_Texto presentado_.
Actualizado 12/12/2024 18:54

Uno de los proyectos más importantes en mi familia parece, sin duda alguna, la construcción de un gran belén que complete durante las navidades el gran vacío ornamental que dejan dos baldas del salón. El tema, mucho más profano que piadoso, se ha convertido en el gran eje vertebral de una casa que aspira hacer de los días el auténtico hogar, convirtiéndose, incluso en el pie quebrado de la casa durante el resto del año.

Como toda historia, tiene un comienzo primitivo y con tintes pseudomíticos antes de su redacción: un pequeño portal en frágil cerámica comprado en un ultramarinos y donde se encuentran los personajes más necesarios: la Virgen María, el niño Jesús, San José, los Reyes Magos, un ángel y una oveja de manera anecdótica. Este pequeño antecedente que adoro me resulta perfectamente armonioso y alabo su equilibrada composición. Muchos años después, con mi hermana y yo ya creciditos, se decidió hacer una pequeña concesión para ampliar el belén con otras figuras secundarias amparándose en una jugosa oferta y prometiendo una mayor y más efectista escenografía de acuerdo a los rudimentos caseros. Esto es, un paisaje escueto con escenas pastoriles y urbanas, algunas tiernas, y el típico río de papel albal. El lugar elegido para este despliegue fue el zapatero del pasillo.

_Datos sin procesar_.
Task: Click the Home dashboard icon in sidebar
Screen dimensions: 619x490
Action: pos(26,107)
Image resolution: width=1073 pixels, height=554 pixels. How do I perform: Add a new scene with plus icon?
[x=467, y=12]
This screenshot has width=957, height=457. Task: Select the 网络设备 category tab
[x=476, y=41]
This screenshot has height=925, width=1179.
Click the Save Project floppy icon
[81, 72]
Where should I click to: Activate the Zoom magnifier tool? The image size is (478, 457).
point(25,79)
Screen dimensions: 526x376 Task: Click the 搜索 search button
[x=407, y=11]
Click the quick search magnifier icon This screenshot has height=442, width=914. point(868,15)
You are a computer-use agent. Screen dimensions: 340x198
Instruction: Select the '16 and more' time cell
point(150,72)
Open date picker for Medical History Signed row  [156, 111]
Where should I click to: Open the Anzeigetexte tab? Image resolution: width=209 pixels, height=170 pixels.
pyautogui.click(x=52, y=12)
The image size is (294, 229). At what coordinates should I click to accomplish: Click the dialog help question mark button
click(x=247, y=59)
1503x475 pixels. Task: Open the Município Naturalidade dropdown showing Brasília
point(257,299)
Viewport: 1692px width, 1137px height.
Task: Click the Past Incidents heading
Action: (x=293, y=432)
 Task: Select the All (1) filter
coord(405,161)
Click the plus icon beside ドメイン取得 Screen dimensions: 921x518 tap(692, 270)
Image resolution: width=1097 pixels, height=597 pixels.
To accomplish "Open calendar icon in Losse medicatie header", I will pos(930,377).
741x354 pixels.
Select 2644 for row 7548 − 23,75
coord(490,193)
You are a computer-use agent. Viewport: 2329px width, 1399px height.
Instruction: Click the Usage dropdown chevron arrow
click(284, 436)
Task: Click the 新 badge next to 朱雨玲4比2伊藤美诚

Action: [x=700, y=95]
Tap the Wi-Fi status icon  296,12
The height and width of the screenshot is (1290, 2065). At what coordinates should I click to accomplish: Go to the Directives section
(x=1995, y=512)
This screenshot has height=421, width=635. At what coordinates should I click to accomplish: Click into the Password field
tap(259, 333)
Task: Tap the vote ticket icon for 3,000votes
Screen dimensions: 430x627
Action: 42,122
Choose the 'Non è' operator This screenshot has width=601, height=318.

_Ejercicios propuestos_.
A – Según el texto sobre el belén familiar, ¿en qué se apoyó la decisión de ampliar el belén con figuras secundarias? Explíquelo en una a tres oraciones.
B – En el texto sobre el belén familiar, ¿qué lugar se eligió para el despliegue del belén ampliado?
C – Prolongue el texto sobre el belén familiar a partir de su última oración.

_Respuestas_.
A – La ampliación se amparó en una jugosa oferta. Además, prometía una escenografía mayor y más efectista, acorde con los rudimentos caseros.

B – El zapatero del pasillo.

C –
En el corto periodo de dos años y, seguramente presionada por mí, mi madre hizo aumentar la fauna del belén exponencialmente: ahora había un gran rebaño de ovejas que seguían a un pastor demasiado alargado para entrar en su caja correspondiente, un ganso que luchaba por asentarse en las aguas metalizadas, un dromedario solitario en un pequeño desierto de serrín pulverizado y un gallo que por alguna razón poníamos junto a una mujer a la que, por su vientre, llamamos “la pastora embarazada”. Pero claro, el herrero, la churrera y una cocinera resultaban demasiado especiales para no considerarlos en el belén, así que tempranamente tuvieron su lugar en una aldea improvisada y carente de infraestructura. A ellos se sumó la presencia de un Herodes inquisitivo acompañado por soldados parejos, uno de los cuales tiene la misma estabilidad que la bolsa financiera de Nueva York.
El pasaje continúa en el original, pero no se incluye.